** INPUT FOR THIS TASK **
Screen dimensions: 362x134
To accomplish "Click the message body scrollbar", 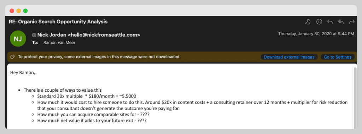I will (x=355, y=97).
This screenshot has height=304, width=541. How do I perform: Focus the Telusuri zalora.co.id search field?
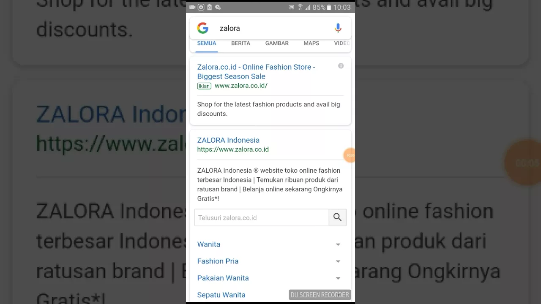tap(262, 217)
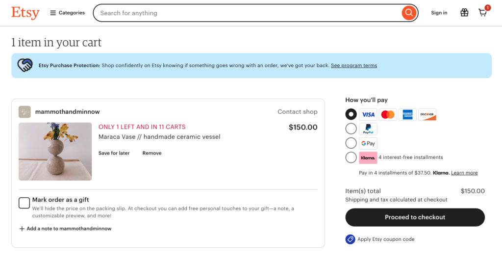Open the gift registry icon
Viewport: 502px width, 261px height.
(464, 13)
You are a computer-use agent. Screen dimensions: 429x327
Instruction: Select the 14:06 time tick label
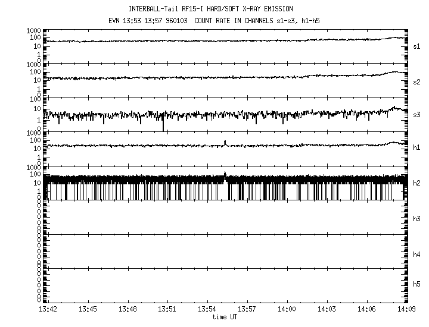coord(367,309)
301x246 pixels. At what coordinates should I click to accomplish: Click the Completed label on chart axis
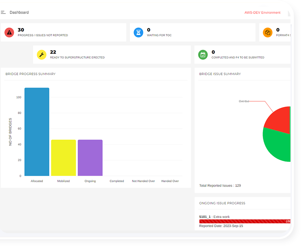[x=117, y=181]
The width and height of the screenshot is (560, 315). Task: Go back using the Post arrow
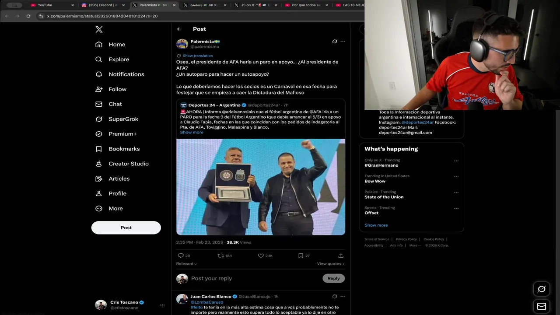(179, 29)
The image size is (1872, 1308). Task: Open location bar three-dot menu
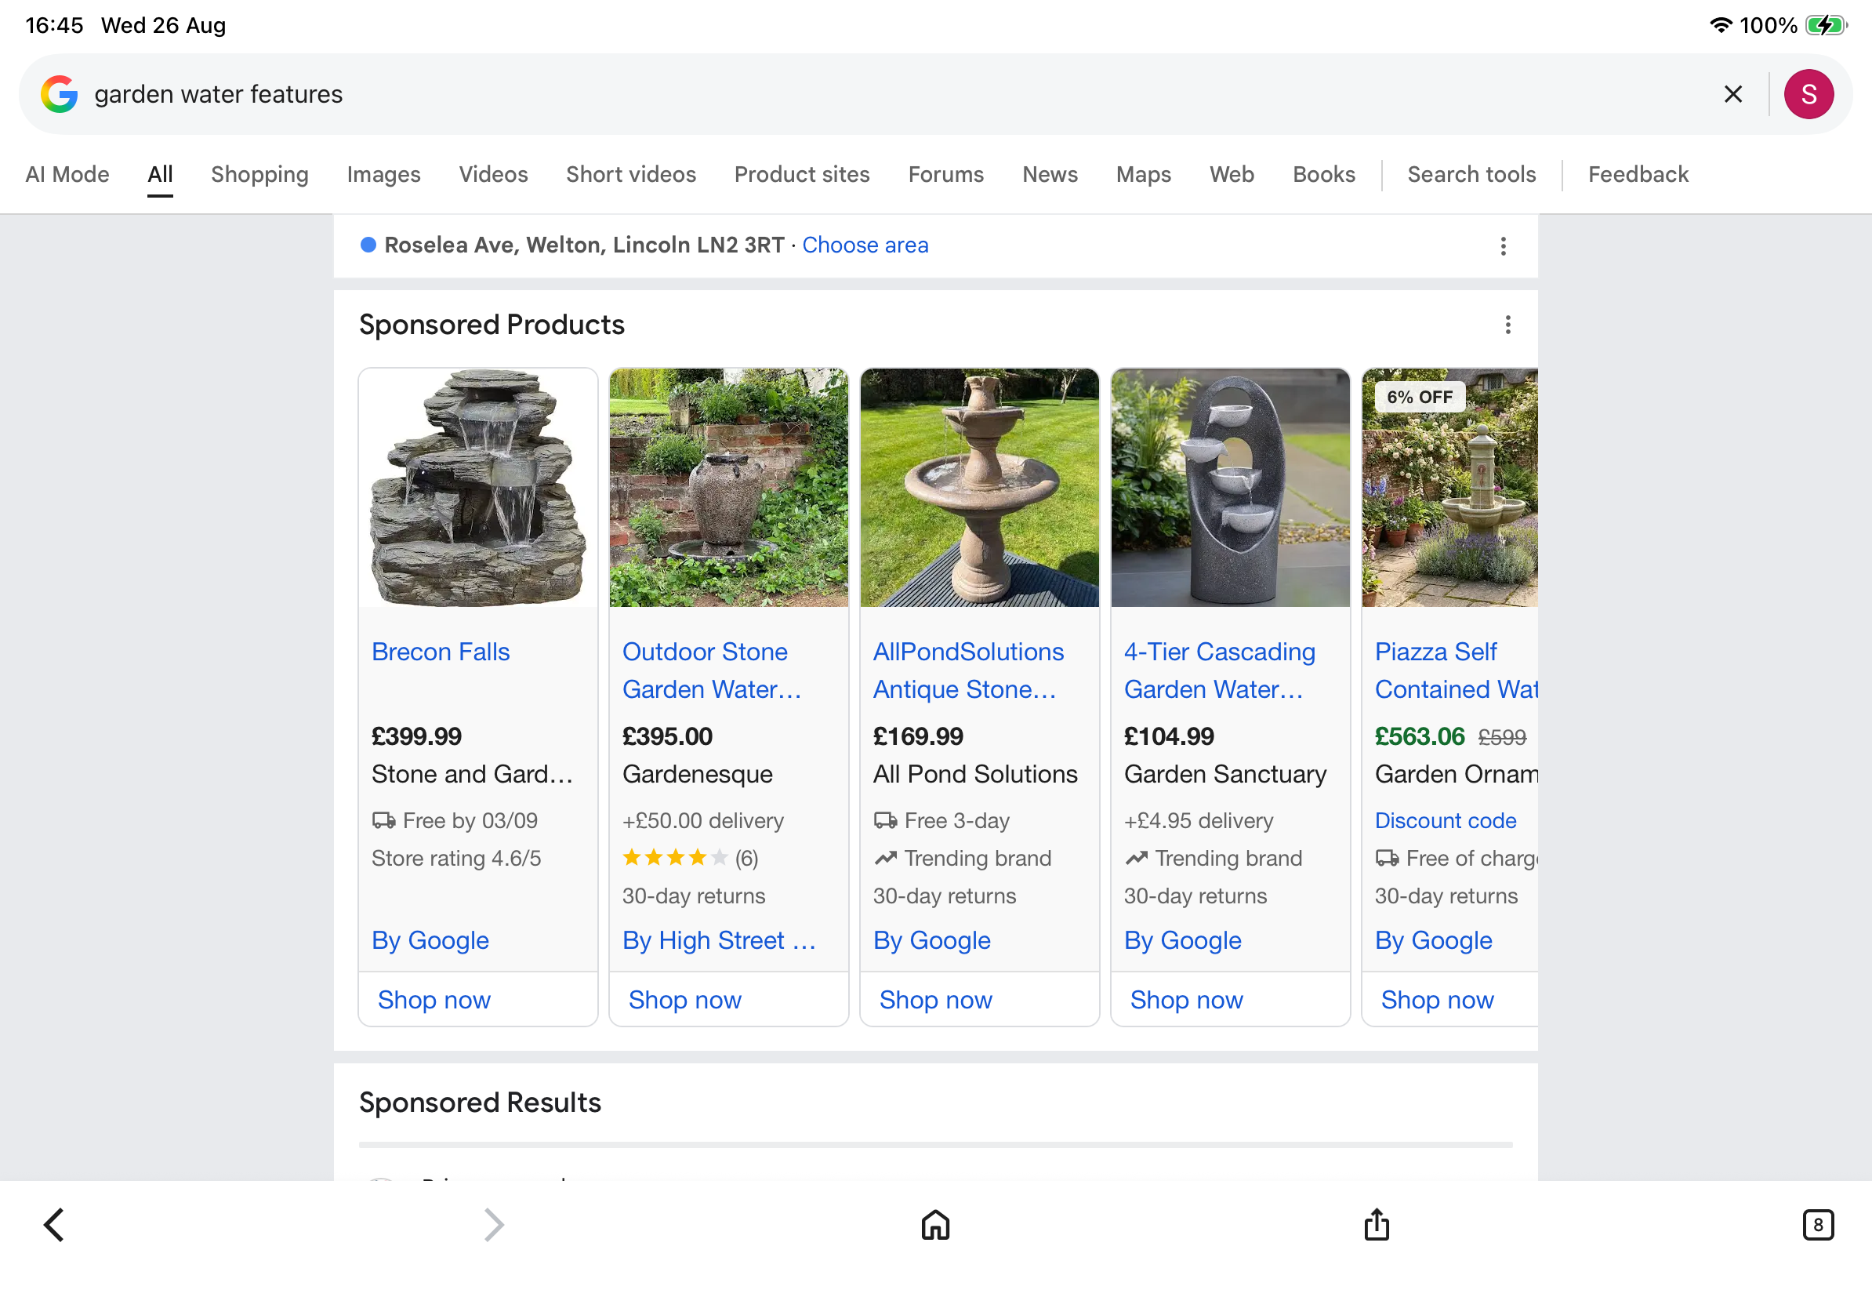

** TASK REQUIREMENTS **
Among the lines above, which ones include the word "dimensions"? Copy them.

** RESULT FOR THIS EXERCISE **
Screen dimensions: 362x134
You are a computer-use agent. Screen dimensions: 429x327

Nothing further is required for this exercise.